• [Excerpt]
%%
Saturday, 12 June 2010

I COULD HAVE BEEN A CONTENDER

When I was a stage struck child writing musicals, making puppets and doing a song and dance act for them, my parents said I was good enough to be on Ralph Reader's Gang Show, a talent contest in which, if memory serves, Mr Reader dressed as a boy scout. Unfortunately during a brief career with 42 Parrs Wood Road Scouts I had water poured up my sleeve for swearing in camp. Fearing this might affect my prospects, I eshewed Mr Reader and his toggle and set my sights on Big Jim Campbell and his Cowboy talent show. A little later I might have tried Carrol Leavis Discoveries, or Hughie Green, or any one of a number of shrewd entertainers, themselves without a discernable talent, who toured the country with talent shows in which they were the only ones getting paid. When Butlins opened, entertainment was centred on talent shows. I cannot remember a time when there wasn't a child prodigy, an elderly baritone and whole companies of ventriloquists giving their miniscule all on a stage near you. So why, I wondered, has Simon Cowell been given a BAFTA award for his "innovative contribution to show business"?

What was innovative about his entertainments?

According to John Willis, chairman of the Bafta TV committee: "Over the past few years he has not only helped change the entertainment landscape but has re-invented Saturday night family entertainment. His shows enable exciting new talent to shine and are the most talked-about programmes on British television. He is quite simply one of the most brilliant entertainment producers of our time."

Cowell, I read, became a TV mogul after rising to prominence as a judge on Pop Idol, later creating The X Factor and Britain's Got Talent, which finished this weekend, as well as becoming a big name in the US with American Idol. He has helped to make Susan Boyle a neurotic worldwide success and the 'Got Talent' format is now screened in more than 40 countries. He has also acquired a stable of money-making entertainers which allows him to live like one of the Mogul Emperors. I would have thought an award for industry would be more appropriate.
%%
• [Data section]
%%
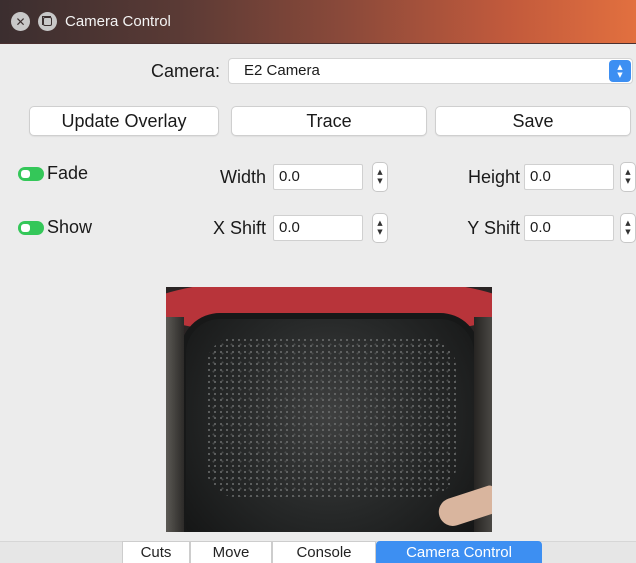  I want to click on height-label: Height, so click(494, 177).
%%
• [Action item] In the blog post about Simon Cowell's BAFTA award, who is named as chairman of the Bafta TV committee?

• [Expected answer] John Willis